**TEXT PASSAGE**
Recommended Reading
Sunday, August 8th, 2010I have but two recommended readings this week but they are both very good. I say “week” because I am going to be mostly offline for the next seven to ten days and will only have time to sporadically check in, so posting will be extremely light. My email response will also be, I say with all candor, very poor except for the most urgent business.
Scholar’s Stage – Notes on the Dynamics of Human Civilization: The Growth Revolution, Part I
My primary historic interest lies with the civilizations of the classical age. The world of Asoka, Shi Huangdi, and Scipio Africanus is a fascinating one, and the modern world would be a better place if our current caste of world leaders studied the lessons of these ancient days. However, the more I study these periods the more I realize that the world we live in is a fundamentally different place than that of our axial forbearers. This fact is little appreciated and (most likely) little understood by most commentators. There are clear limitations to the lessons we can learn from times past. If we do not understand the dynamics by which these societies operated and the ways in which these dynamics differ from those of the modern world, comparisons between the two will do more harm than good.
On the broadest terms, the history of humanity can be divided into three periods. The first begins with the evolution of modern humans c. 50,000 years ago and ends with the advent of sedentary society (c. 11,500 years ago – Gobelki Tepe being the marker of this first transition). This was a world without civilization. Complex societies (used interchangeably with “civilization” in this post) have only existed for a fifth of humanity’s existence. While but a small part of human history in toto, it is these last 11,500 years that are the object of our study.
Human civilization has gone through two stages. The first of these stages is the longest, beginning with the emergence of complex societies in the Near East c. 11,500 years ago and ending only at the beginning of the 19th century. I submit that every society of this period- from the first chiefdoms to the great empires of Rome and China – operated under the same basic structural constraints. The rules and limitations were the same; the differences were a matter of emphasis and scale. This changes at the turn of the 19th century. Humanity’s third great period begins here (it has not yet ended). The rules by which the modern world operates are incredibly different from those of the old order. The transformation wrought by modernization was no less revolutionary than that wrought by the advent of complex society 11,000 years previous.
This revolution is widely recognized, but also grossly mischaracterized. The standard label for this transition is the “Industrial Revolution.” This title is misleading. The industrialization of the world economy was the result, not the cause of modernization. The nature of this radical transformation is captured better by a different title: The Growth RevolutionThe info graphics tell the story better than I do….

**DATASET EXCERPT**
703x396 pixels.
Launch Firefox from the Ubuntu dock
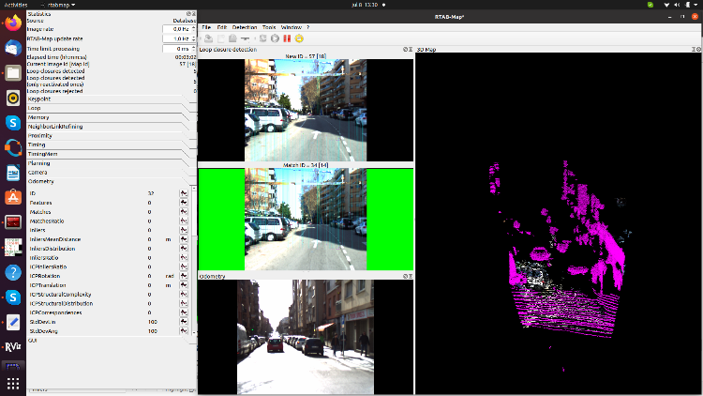point(13,48)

**PROBLEM SET**
**1)** Answer these from the recommended-reading post:
(a) For how long will the writer be mostly offline?
(b) What site is named as the marker of the first transition to sedentary society?
(c) What title does the post offer in place of "Industrial Revolution"?
**2)** Copy the recommended-reading post from "Scholar’s Stage –" up to and including "harm than good.".
The material after the recommended-reading post is separate from it.

**ANSWERS PROVIDED**
**1)**
(a) Seven to ten days.
(b) Gobelki Tepe.
(c) The Growth Revolution.

**2)**
Scholar’s Stage – Notes on the Dynamics of Human Civilization: The Growth Revolution, Part I
My primary historic interest lies with the civilizations of the classical age. The world of Asoka, Shi Huangdi, and Scipio Africanus is a fascinating one, and the modern world would be a better place if our current caste of world leaders studied the lessons of these ancient days. However, the more I study these periods the more I realize that the world we live in is a fundamentally different place than that of our axial forbearers. This fact is little appreciated and (most likely) little understood by most commentators. There are clear limitations to the lessons we can learn from times past. If we do not understand the dynamics by which these societies operated and the ways in which these dynamics differ from those of the modern world, comparisons between the two will do more harm than good.